Problem: Repeat only the stretch of lines below that runs from the line with "Click the font size slider handle" through the line with "Click the left-side", unaltered.

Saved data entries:

********

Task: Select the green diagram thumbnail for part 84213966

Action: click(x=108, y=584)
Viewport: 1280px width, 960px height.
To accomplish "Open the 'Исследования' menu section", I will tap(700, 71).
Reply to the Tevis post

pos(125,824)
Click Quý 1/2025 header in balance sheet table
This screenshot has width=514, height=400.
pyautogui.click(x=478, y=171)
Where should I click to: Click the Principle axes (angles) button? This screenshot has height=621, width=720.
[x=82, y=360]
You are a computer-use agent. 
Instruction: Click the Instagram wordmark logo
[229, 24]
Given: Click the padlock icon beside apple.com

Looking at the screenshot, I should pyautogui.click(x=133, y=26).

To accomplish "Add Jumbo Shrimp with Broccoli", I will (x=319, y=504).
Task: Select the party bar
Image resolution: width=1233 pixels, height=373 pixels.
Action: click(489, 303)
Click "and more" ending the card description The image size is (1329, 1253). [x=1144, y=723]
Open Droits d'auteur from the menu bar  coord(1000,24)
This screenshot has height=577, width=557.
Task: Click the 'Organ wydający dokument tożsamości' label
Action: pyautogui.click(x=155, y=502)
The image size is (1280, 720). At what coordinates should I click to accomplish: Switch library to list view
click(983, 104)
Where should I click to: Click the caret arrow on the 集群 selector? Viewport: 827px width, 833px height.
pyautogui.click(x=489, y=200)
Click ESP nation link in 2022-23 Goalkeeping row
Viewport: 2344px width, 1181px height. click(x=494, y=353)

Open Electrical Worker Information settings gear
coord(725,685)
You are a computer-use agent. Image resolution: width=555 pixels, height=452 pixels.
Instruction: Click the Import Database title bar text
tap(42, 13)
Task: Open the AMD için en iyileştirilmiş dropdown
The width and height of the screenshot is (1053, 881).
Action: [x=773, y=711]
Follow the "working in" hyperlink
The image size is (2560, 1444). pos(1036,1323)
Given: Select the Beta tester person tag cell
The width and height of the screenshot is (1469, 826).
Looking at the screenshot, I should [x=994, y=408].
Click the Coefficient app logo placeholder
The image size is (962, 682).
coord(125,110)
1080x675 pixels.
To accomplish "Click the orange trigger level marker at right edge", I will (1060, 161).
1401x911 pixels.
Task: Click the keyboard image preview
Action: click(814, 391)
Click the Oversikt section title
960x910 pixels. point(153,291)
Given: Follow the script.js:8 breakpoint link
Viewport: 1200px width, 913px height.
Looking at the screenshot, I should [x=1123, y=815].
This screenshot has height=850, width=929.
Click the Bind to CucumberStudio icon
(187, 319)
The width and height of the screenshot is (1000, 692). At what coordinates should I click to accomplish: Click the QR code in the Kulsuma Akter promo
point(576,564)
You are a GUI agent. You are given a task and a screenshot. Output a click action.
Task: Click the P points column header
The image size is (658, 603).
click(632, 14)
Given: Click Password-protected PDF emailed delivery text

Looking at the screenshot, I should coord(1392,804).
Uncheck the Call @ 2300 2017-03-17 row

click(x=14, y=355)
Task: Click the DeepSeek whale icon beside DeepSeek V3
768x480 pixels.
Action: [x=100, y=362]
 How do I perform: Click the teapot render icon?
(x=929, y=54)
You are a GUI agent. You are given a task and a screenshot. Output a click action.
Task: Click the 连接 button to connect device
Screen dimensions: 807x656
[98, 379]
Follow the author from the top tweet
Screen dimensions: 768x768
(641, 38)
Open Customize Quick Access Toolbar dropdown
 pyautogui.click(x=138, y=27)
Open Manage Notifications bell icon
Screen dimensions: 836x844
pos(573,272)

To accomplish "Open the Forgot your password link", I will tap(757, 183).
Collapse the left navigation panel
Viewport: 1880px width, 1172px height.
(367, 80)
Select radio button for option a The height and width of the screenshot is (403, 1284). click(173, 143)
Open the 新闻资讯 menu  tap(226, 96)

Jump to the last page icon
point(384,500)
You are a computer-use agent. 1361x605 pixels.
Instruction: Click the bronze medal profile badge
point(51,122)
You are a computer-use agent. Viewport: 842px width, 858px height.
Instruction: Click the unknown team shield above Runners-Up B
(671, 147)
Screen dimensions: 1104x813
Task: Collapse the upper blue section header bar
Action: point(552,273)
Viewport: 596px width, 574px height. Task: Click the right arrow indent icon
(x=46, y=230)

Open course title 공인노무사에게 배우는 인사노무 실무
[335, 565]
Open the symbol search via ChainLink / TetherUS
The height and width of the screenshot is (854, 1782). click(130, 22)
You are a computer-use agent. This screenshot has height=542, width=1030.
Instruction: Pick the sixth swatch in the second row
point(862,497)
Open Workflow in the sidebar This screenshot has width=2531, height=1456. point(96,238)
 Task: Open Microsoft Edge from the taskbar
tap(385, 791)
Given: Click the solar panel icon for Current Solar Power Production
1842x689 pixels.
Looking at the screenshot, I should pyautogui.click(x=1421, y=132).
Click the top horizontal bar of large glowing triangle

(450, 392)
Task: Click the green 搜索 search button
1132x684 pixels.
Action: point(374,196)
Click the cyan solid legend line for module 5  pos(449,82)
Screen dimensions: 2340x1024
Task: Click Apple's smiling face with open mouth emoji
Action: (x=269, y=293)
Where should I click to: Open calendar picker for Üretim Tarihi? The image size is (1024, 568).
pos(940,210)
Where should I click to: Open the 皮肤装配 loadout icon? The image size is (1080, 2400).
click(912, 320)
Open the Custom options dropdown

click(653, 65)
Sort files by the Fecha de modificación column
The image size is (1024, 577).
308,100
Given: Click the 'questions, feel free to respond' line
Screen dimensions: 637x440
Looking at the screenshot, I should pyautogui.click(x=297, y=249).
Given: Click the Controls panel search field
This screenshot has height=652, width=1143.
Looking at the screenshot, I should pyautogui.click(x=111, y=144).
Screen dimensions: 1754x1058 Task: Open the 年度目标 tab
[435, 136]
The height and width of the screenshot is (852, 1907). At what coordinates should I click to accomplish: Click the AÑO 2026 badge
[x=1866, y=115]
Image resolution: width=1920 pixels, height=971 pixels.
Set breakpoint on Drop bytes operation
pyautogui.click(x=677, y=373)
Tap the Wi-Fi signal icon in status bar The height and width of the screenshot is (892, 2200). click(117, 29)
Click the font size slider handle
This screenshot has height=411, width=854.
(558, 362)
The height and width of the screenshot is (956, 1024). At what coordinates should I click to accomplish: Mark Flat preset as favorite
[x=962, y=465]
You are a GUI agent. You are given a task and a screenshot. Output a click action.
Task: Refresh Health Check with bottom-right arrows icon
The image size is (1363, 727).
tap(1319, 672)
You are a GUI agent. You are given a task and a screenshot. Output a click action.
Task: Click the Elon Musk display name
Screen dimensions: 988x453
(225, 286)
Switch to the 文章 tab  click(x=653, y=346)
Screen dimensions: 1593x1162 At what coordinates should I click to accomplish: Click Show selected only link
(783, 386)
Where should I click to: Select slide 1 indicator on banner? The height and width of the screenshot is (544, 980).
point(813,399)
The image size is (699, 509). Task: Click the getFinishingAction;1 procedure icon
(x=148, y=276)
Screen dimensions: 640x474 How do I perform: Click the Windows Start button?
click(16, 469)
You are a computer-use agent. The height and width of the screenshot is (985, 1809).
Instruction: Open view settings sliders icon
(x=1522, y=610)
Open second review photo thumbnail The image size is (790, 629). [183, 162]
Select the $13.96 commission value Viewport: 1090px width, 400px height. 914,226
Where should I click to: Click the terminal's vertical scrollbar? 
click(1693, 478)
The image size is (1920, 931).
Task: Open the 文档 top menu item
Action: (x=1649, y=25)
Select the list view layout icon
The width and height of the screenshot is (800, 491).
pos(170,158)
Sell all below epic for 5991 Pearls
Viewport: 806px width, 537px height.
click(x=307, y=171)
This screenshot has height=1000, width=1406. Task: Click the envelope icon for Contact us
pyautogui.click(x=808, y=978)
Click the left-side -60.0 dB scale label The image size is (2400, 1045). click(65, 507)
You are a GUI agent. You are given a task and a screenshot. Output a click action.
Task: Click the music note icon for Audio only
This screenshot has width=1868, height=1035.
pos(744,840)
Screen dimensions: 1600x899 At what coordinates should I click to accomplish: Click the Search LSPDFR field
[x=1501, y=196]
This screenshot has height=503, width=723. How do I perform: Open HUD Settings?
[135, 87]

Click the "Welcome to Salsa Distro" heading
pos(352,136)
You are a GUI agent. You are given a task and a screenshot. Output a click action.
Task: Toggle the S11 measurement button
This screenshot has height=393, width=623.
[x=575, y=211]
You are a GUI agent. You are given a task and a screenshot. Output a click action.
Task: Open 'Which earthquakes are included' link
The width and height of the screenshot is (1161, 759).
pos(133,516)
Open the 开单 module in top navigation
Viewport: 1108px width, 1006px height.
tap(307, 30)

********

Expected output:
Click the font size slider handle
This screenshot has height=411, width=854.
(558, 362)
The height and width of the screenshot is (956, 1024). At what coordinates should I click to accomplish: Mark Flat preset as favorite
[x=962, y=465]
You are a GUI agent. You are given a task and a screenshot. Output a click action.
Task: Refresh Health Check with bottom-right arrows icon
The image size is (1363, 727).
tap(1319, 672)
You are a GUI agent. You are given a task and a screenshot. Output a click action.
Task: Click the Elon Musk display name
Screen dimensions: 988x453
(225, 286)
Switch to the 文章 tab  click(x=653, y=346)
Screen dimensions: 1593x1162 At what coordinates should I click to accomplish: Click Show selected only link
(783, 386)
Where should I click to: Select slide 1 indicator on banner? The height and width of the screenshot is (544, 980).
point(813,399)
The image size is (699, 509). Task: Click the getFinishingAction;1 procedure icon
(x=148, y=276)
Screen dimensions: 640x474 How do I perform: Click the Windows Start button?
click(16, 469)
You are a computer-use agent. The height and width of the screenshot is (985, 1809).
Instruction: Open view settings sliders icon
(x=1522, y=610)
Open second review photo thumbnail The image size is (790, 629). [183, 162]
Select the $13.96 commission value Viewport: 1090px width, 400px height. 914,226
Where should I click to: Click the terminal's vertical scrollbar? 
click(1693, 478)
The image size is (1920, 931).
Task: Open the 文档 top menu item
Action: (x=1649, y=25)
Select the list view layout icon
The width and height of the screenshot is (800, 491).
pos(170,158)
Sell all below epic for 5991 Pearls
Viewport: 806px width, 537px height.
click(x=307, y=171)
This screenshot has height=1000, width=1406. Task: Click the envelope icon for Contact us
pyautogui.click(x=808, y=978)
Click the left-side -60.0 dB scale label The image size is (2400, 1045). click(65, 507)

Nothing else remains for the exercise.